January 20, 2022 Speaker: Anna Guengerich

Lost Cities of the Cloud Forest: Archaeology in the Eastern Andes

Anna Guengerich, Assistant Professor, Department of Anthropology, Eckerd College

Located between the Andes Mountains range and the tropical forests of the Amazon Basin, the Eastern Andes were long assumed to be too rugged, too rainy, and too dense with vegetation to support the development of large, culturally complex human populations. But with recent discoveries of the large scale of populations in the ancient Amazon—including the impacts they had on shaping the supposedly “natural” rainforests of this region—archaeologists have begun to reconsider their assumptions about the high-altitude cloud forests of the Eastern Andes. This talk will explore some of the findings from ten years of research into how human societies flourished in this challenging environment for at least two thousand years, and what this might tell us about current efforts of land management in one of the world’s global biodiversity hotspots.

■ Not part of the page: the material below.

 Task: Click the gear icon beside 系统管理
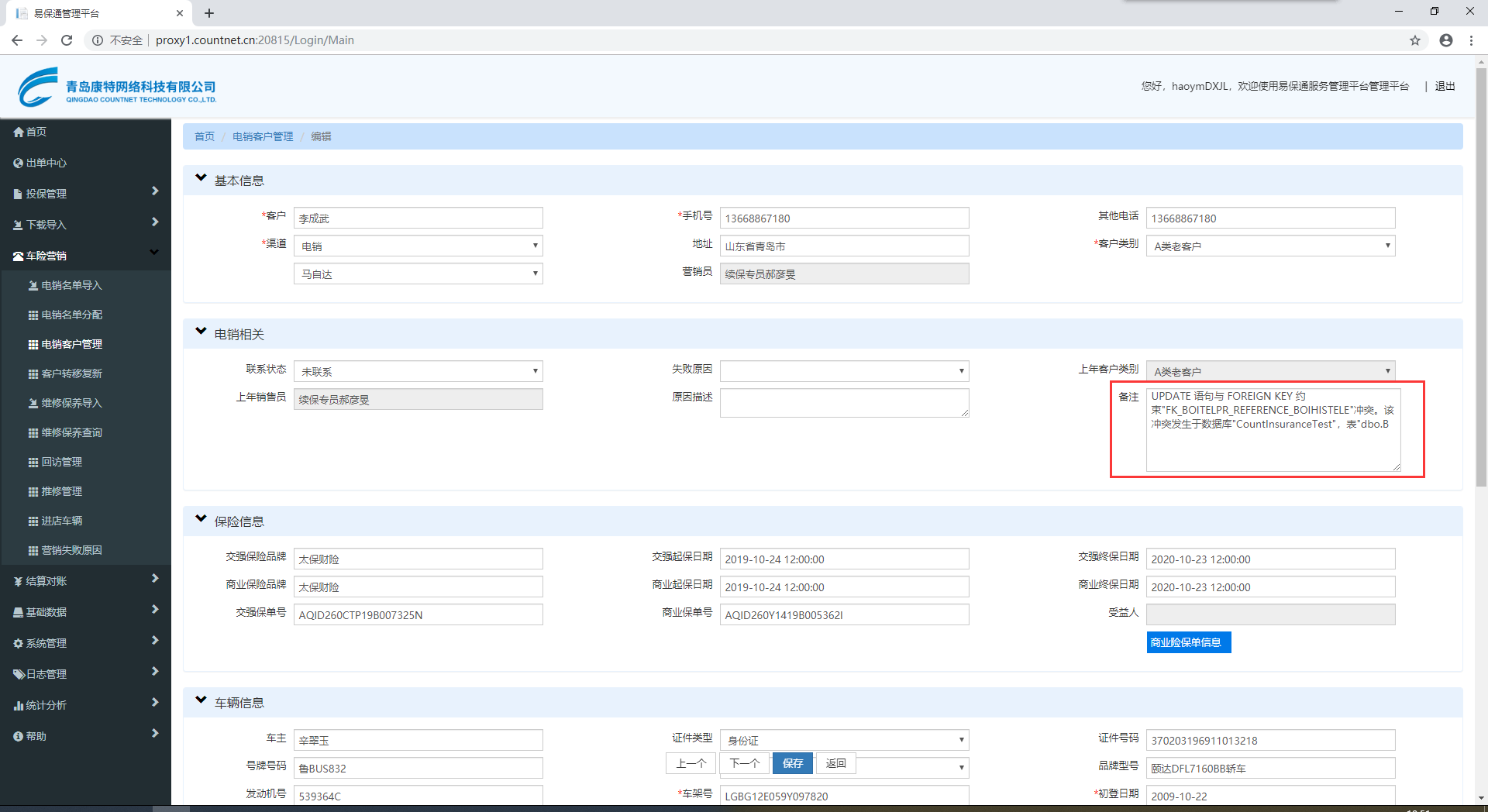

Anna Guengerich is an assistant professor in the Department of Anthropology at Eckerd College. She has conducted archaeological fieldwork in Peru and Bolivia since 2007 and has directed the Tambillo Archaeological Project since 2010. Her research focuses on household architecture and human impacts on high-altitude forest environments in South America, and she also is interested in the use of comics, graphic novels, and other visual media in archaeology.


This program is sponsored by the Central Gulf Coast Archaeological Society, and the Alliance for Weedon Island Archaeological Research and Education.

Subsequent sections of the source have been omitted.